I’ve been trying to think of other micro seasons for quilters. Certainly the Sew Until You Are Too Tired To See Straight could be put on the calendar somewhere around October and end the night before Christmas. There’s also the New Fabric Lines Drop, which happens right after quilt market. I can think of also think of seasons for Make a New Tote Bag (right before a trip somewhere), Clean out the Stash to Make Room For More (when you see a new group of beautiful fabrics). And I just noticed ads pushing holiday quilts: I detect another micro-season heading our way!

Whatever season you are in, savor it–

Some Real Aerial Beacons

I wrote about Aerial Beacon here, if you want to read about the genesis of it all, and here, for the early signposts, the large concrete arrows, and how airplanes navigated once upon a time (scroll down in the post to get past the Ladies’ quilt). Here are some more images.

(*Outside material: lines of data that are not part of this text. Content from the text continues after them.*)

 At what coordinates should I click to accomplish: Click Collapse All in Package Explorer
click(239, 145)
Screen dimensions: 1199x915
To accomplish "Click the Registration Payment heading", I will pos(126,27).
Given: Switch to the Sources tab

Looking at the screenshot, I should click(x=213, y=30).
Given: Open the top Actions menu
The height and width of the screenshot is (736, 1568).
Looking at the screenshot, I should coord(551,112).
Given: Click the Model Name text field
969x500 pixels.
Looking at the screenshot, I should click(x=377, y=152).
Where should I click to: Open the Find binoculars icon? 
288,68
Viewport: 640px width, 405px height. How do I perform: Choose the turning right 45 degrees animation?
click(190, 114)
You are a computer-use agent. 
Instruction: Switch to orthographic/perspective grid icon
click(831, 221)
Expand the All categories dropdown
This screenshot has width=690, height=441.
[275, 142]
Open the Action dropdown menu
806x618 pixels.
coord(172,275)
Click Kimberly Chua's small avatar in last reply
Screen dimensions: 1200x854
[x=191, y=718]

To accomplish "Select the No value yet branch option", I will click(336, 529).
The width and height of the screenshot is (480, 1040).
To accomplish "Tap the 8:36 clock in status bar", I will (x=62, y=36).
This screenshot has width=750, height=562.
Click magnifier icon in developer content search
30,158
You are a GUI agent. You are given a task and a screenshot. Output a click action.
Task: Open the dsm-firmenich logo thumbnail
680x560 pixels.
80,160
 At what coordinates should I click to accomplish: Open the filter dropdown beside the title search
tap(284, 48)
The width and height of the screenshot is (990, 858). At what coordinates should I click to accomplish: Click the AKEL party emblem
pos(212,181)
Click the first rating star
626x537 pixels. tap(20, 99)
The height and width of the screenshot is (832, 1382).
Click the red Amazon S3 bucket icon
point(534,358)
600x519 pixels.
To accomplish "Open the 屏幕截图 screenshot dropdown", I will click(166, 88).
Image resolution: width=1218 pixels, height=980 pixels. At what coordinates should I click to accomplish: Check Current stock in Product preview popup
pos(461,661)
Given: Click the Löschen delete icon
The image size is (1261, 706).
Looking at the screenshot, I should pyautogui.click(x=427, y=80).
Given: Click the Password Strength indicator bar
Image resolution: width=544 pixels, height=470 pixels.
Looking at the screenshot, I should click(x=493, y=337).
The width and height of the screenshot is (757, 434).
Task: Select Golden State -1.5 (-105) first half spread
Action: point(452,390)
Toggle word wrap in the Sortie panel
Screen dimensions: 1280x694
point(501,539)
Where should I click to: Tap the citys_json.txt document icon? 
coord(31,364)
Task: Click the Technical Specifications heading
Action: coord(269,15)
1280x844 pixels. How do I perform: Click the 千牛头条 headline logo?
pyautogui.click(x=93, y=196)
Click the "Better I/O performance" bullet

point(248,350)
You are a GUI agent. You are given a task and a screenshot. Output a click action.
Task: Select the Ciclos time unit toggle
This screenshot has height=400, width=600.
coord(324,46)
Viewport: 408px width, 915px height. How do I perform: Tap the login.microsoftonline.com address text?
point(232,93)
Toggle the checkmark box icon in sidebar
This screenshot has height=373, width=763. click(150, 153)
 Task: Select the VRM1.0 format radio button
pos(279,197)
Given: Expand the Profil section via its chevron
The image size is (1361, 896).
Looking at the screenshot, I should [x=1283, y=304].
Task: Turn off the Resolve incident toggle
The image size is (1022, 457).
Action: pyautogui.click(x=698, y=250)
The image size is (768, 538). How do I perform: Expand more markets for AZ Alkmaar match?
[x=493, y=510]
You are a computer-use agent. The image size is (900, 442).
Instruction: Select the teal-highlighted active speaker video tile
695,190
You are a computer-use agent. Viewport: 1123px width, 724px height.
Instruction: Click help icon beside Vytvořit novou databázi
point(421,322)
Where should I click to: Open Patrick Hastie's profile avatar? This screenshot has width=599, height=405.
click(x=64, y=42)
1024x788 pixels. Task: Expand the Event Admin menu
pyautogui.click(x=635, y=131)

From Underwood Archives: UIG5450625 Chicago, Illinois: July 13, 1928
The new Chicago central aerial beacon atop the Roanoke Tower will begin operation on July 15th. It will be lit by the Assistant Secretary of Commerce for Aeronautics, and will be visible for 100 miles in every direction from LaSalle & Madison Streets in Chicago.; Photo © Underwood Archives.

This one is in the hills overlooking St. George, Utah.

Yep. I planned those airplane contrails in the background.